* _PROBLEM REQUIREMENTS_:
Once you find the line with "The image size is (1248, 906)." in the entries below, return exactly every line from it through the line with "Tap the microphone".

────────────────────

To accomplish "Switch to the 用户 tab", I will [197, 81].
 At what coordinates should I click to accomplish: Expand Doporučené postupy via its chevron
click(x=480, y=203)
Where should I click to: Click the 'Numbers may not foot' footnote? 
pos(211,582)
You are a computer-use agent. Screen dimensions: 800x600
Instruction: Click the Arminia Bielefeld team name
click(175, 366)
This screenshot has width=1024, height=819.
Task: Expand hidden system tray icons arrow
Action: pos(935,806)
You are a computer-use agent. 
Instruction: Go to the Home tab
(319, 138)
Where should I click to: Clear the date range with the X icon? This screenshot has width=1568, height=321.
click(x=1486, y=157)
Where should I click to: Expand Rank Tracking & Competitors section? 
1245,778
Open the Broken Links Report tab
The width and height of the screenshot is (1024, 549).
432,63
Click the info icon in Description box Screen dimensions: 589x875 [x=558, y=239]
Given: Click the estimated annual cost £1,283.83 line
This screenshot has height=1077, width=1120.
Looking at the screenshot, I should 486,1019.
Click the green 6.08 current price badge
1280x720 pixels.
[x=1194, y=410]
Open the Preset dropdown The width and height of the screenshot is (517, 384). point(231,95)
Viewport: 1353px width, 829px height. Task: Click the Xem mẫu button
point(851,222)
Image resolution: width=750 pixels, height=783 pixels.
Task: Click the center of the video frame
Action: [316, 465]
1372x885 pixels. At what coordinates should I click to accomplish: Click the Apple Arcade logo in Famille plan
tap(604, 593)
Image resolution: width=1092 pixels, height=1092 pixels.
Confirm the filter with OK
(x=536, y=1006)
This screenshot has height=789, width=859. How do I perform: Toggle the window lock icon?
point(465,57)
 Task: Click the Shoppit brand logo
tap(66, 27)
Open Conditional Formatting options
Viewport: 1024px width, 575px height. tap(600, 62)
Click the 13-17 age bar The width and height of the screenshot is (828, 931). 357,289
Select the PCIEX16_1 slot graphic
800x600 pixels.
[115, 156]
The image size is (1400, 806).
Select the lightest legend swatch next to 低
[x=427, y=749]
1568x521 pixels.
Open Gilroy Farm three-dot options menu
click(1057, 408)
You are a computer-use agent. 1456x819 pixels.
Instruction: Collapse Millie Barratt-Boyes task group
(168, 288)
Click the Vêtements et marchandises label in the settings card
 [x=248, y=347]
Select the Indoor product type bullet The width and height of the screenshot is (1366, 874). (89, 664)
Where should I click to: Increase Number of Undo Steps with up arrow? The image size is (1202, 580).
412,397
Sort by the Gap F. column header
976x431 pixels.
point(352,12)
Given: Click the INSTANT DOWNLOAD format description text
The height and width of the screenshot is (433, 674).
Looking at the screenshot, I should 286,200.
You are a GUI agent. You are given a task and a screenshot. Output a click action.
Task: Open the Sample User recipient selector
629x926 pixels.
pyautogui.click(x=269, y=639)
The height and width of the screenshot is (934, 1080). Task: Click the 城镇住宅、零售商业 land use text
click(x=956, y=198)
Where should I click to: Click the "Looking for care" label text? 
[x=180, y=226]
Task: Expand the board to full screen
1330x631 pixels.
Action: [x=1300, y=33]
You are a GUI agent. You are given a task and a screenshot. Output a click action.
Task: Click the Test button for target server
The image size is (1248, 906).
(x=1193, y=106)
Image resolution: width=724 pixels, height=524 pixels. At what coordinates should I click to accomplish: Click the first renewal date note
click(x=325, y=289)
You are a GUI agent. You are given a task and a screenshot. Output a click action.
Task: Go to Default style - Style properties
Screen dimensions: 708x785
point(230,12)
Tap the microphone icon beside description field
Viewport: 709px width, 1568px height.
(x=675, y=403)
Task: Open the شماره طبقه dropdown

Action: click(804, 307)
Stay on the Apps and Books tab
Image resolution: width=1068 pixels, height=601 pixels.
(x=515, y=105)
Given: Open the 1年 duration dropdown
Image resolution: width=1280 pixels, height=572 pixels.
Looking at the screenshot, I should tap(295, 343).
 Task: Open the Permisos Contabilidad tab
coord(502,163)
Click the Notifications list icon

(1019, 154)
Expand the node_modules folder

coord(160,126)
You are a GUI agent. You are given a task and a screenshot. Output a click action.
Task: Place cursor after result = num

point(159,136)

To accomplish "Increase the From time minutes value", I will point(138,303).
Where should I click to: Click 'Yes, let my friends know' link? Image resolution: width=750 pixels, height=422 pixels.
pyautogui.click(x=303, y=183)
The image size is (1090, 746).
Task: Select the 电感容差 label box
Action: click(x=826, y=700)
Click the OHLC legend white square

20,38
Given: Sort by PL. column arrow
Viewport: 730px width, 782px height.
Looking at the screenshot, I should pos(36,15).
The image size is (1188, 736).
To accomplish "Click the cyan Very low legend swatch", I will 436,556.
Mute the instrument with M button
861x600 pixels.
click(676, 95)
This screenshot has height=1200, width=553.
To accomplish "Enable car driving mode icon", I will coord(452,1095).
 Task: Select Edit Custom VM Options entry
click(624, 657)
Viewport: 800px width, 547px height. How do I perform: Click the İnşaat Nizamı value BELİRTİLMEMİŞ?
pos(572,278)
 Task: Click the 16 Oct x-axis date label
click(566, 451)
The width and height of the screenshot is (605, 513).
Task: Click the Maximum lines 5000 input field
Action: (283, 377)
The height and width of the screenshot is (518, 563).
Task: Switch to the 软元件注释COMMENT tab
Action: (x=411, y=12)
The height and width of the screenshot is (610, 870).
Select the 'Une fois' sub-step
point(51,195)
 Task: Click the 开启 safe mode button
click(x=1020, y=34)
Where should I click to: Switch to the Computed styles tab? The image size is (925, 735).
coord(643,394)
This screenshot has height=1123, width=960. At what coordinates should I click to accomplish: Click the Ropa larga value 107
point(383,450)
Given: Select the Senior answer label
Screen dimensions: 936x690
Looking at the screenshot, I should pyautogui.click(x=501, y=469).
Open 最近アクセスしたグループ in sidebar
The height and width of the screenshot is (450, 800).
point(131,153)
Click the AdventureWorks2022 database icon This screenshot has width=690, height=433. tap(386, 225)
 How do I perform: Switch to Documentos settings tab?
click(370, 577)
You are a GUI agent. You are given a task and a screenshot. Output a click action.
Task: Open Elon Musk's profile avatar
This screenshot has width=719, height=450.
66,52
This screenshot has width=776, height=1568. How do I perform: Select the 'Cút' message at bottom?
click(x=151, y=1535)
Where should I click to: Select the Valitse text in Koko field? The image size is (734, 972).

────────────────────

* _RESPONSE FOR THIS EXERCISE_:
The image size is (1248, 906).
(x=1193, y=106)
Image resolution: width=724 pixels, height=524 pixels. At what coordinates should I click to accomplish: Click the first renewal date note
click(x=325, y=289)
You are a GUI agent. You are given a task and a screenshot. Output a click action.
Task: Go to Default style - Style properties
Screen dimensions: 708x785
point(230,12)
Tap the microphone icon beside description field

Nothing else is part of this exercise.